One person has died.
As of this update, more than 139,000 customers remain without power, with more than 122,000 of those customers in Tulsa County, according to the outage map tool on the Public Service Company of Oklahoma's website.
Here are more updates that have happened throughout the day:
5:30 p.m. June 19
EMSA issued its first Medical Heat Alert of 2023 for the Tulsa Area, remaining in effect through at least Saturday, according to a press release. An official from EMSA had previously stated during the city's afternoon press conference that such an alert would be issued.
"EMSA medics have responded to five suspected heat-related illness calls and have transported two patients to local hospitals in our Eastern Division," according to the press release.
EMSA recommended the following safety precautions:
- Wear light-colored, loose-fitting clothing – even indoors. Don’t wear any restrictive clothing like spandex that will limit your body’s ability to stay cool.
- Limit alcohol and/or caffeine consumption.
- Check on elderly friends and family as well as those with preexisting medical conditions twice daily– that may mean making house calls and encouraging loved ones to leave their homes for an air-conditioned location until power is restored.
- Pay attention to weather and heat safety messaging and share those messages with those who may have limited connectivity when possible.
- Don't hesitate to visit a cooling station in Tulsa – be proactive about finding the nearest open cooling station. Encourage loved ones to do the same.
EMSA issues a Medical Heat Alert when paramedics respond to five or more heat-related illness calls in a 24-hour period, according to the release.
4:43 p.m. June 19
Governor Kevin Stitt announced via Twitter the state has "enacted emergency waivers to assist in power and storm recovery."
Oklahomans, the State has enacted emergency waivers to assist in power and storm recovery.— Governor Kevin Stitt (@GovStitt) June 19, 2023
The @okem continues to work closely with local jurisdictions as they survey the storm damage and debris, including damage to public buildings, infrastructure, and utilities.
4:30 p.m. June 19
Tulsa County Parks announced that all summer camps will be held at South County Recreation Center tomorrow, June 20, according to its social media pages.
Tulsa County Parks released a list of park openings and closings, according to the post:
- South County Recreation Center will be open, as well as the pool.
- Chandler Park remains closed.
- O'Brien Park Recreation Center, restrooms, and splash pad will remain closed.
- Haikey Creek Park is open.
- LaFortune Park, trails, and restrooms remain closed.

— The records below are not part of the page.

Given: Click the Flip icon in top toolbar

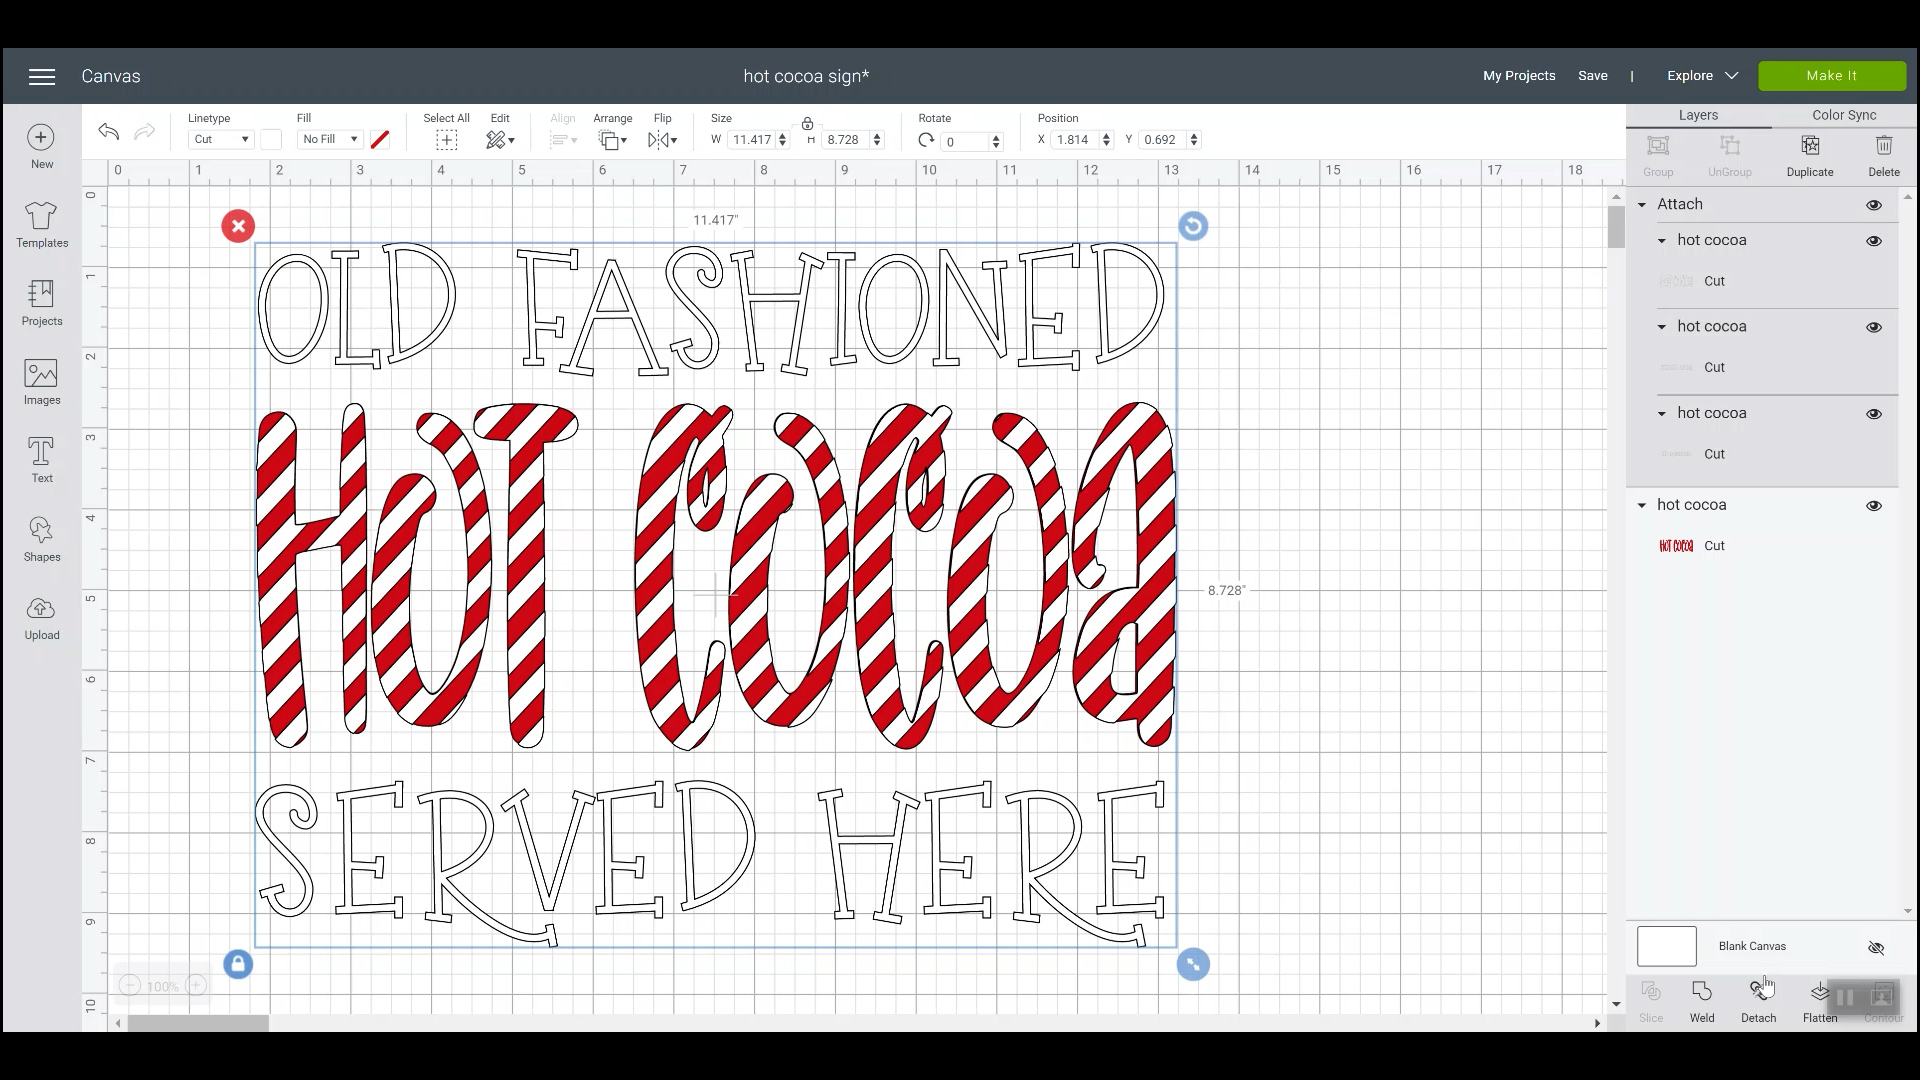Looking at the screenshot, I should click(x=662, y=140).
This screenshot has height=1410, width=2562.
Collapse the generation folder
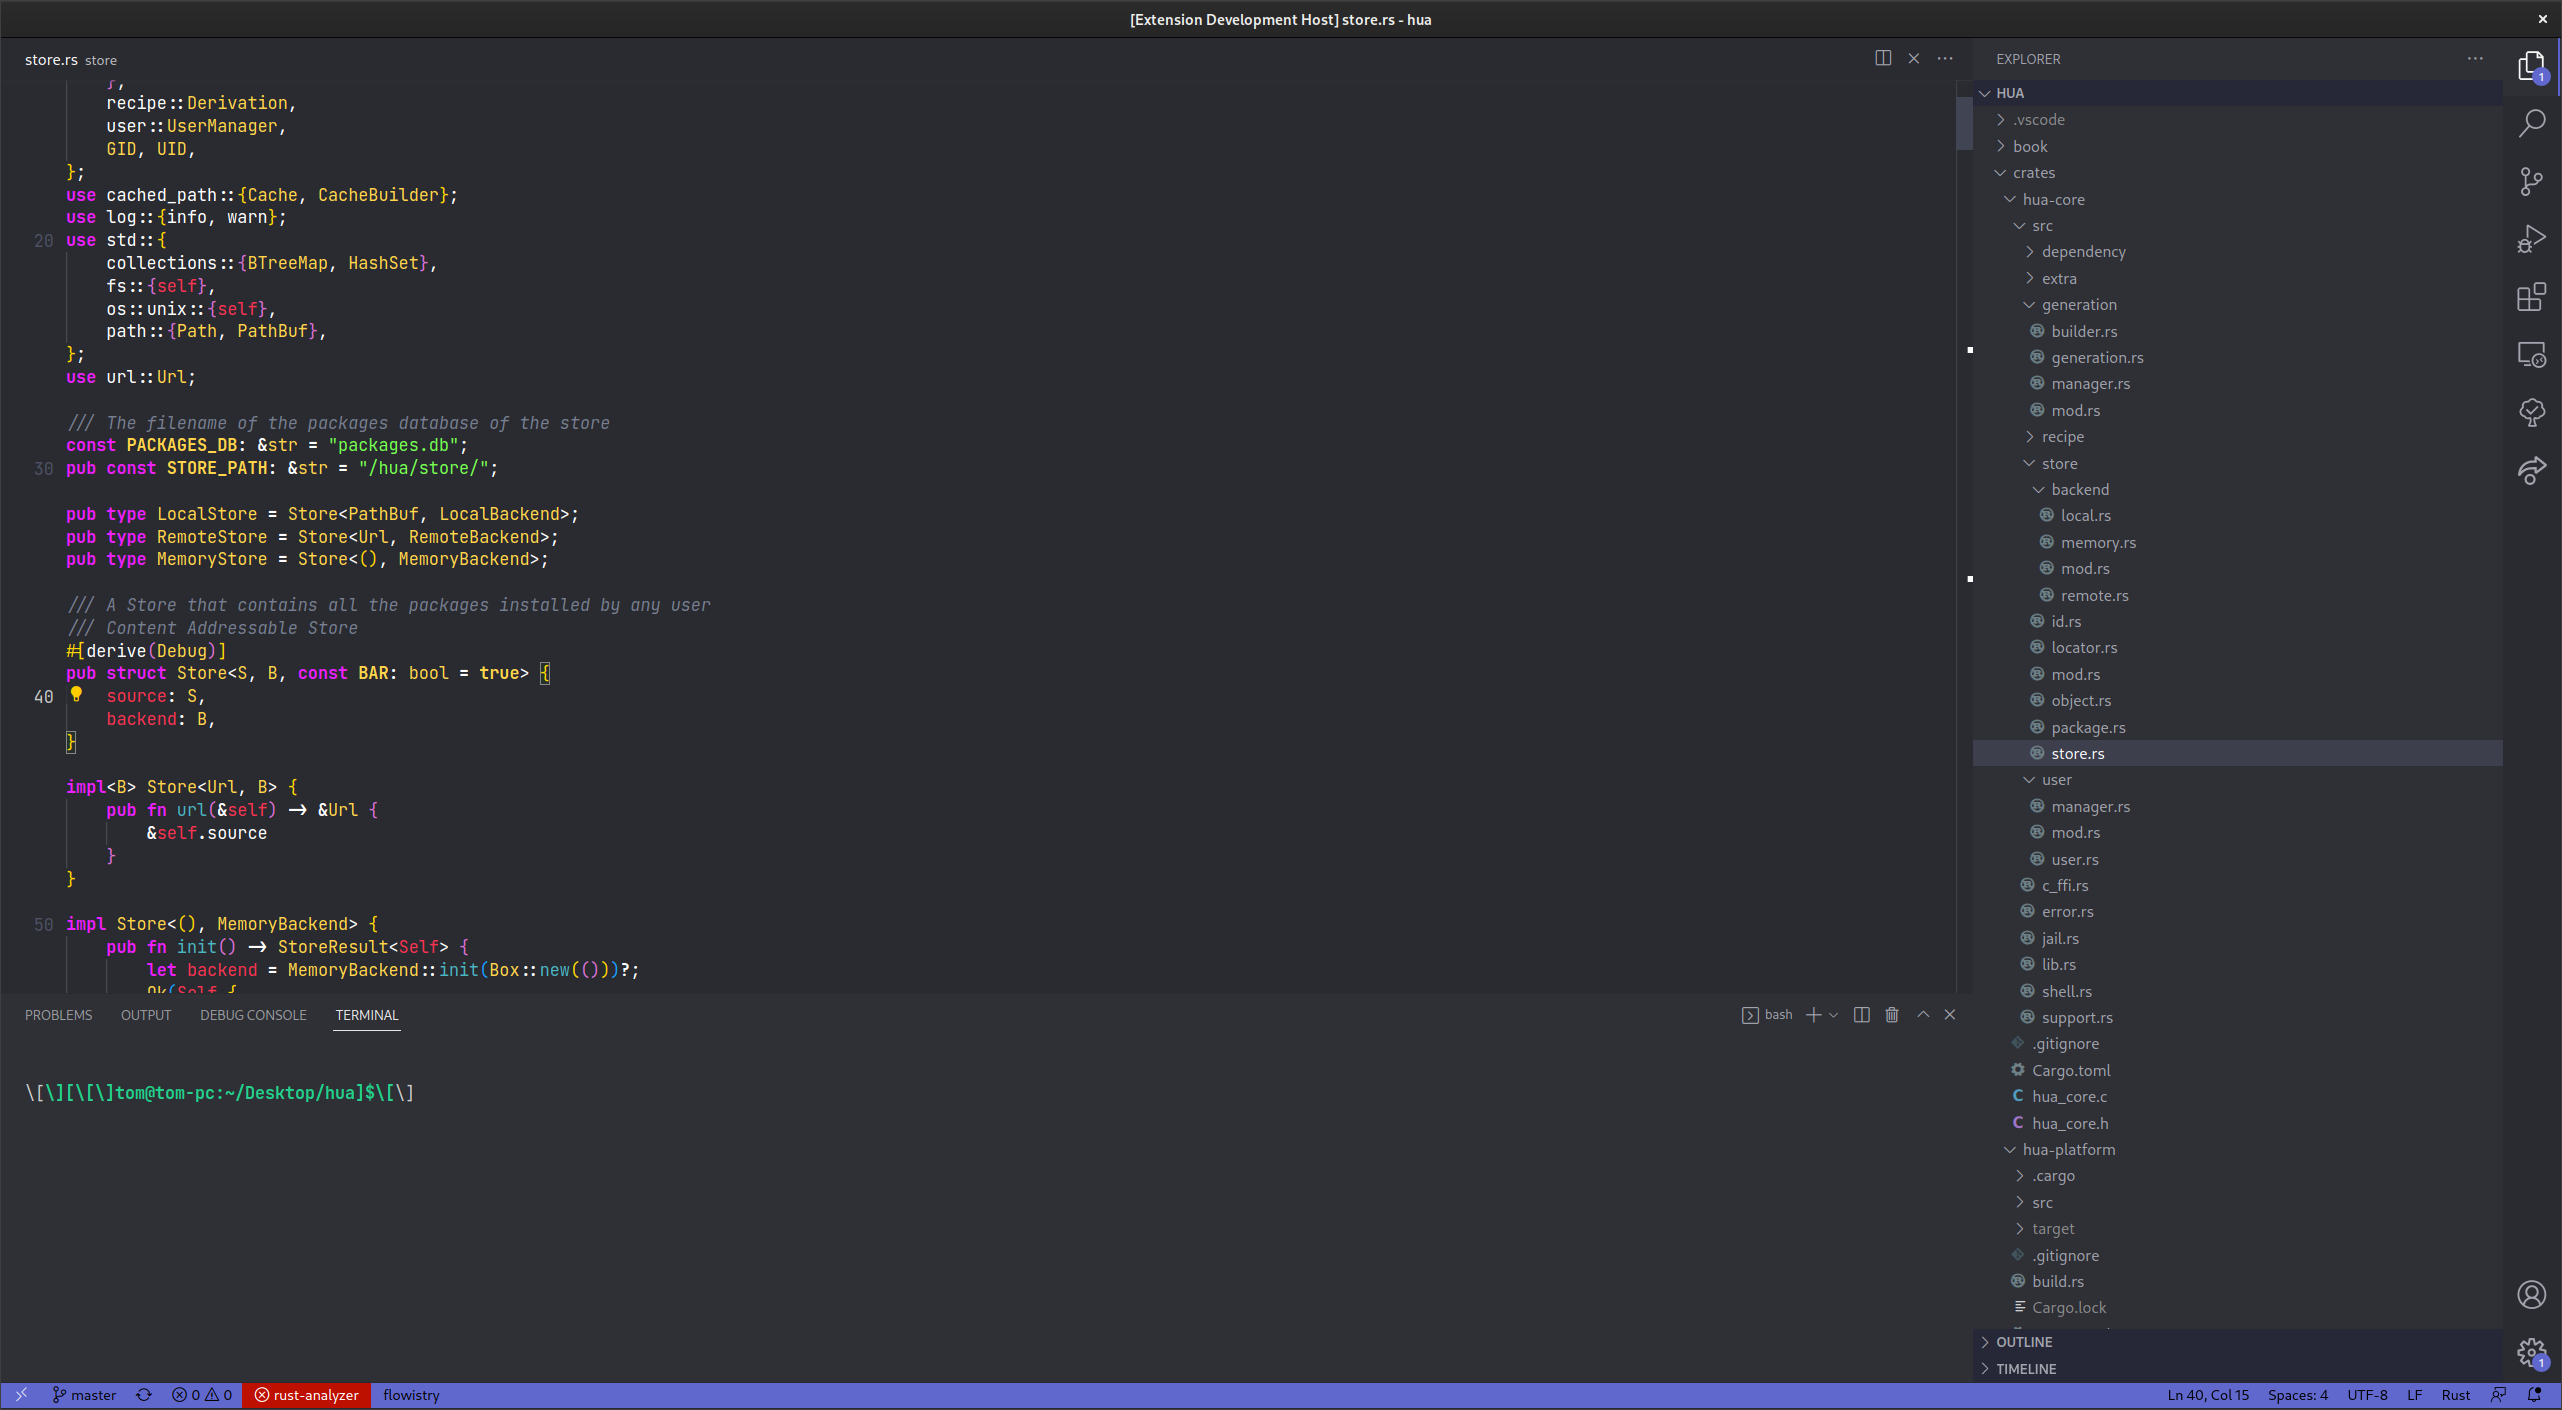(2078, 305)
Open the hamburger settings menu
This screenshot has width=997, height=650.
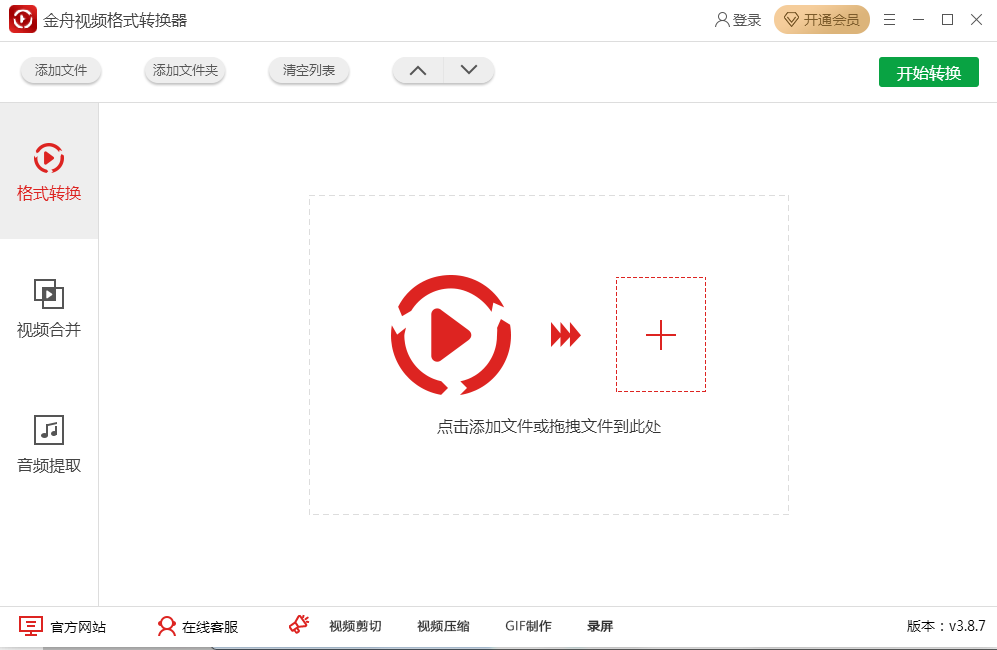[x=889, y=19]
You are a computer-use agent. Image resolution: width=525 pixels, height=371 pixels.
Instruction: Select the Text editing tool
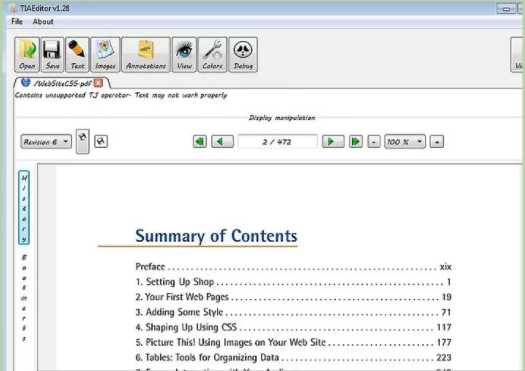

- LaFortune Park Tennis Center has no power but outside courts are open for play.
- There is no power at LaFortune Park Golf Course and South Lakes Golf Course.
- South Lakes and LaFortune Park Par 3 is open for play.
3:30 p.m. June 19
Mayor G.T. Bynum and other officials held a press conference to update Tulsans on the recovery efforts. It was announced that one person died due to a respirator not being able to operate due to the power outage.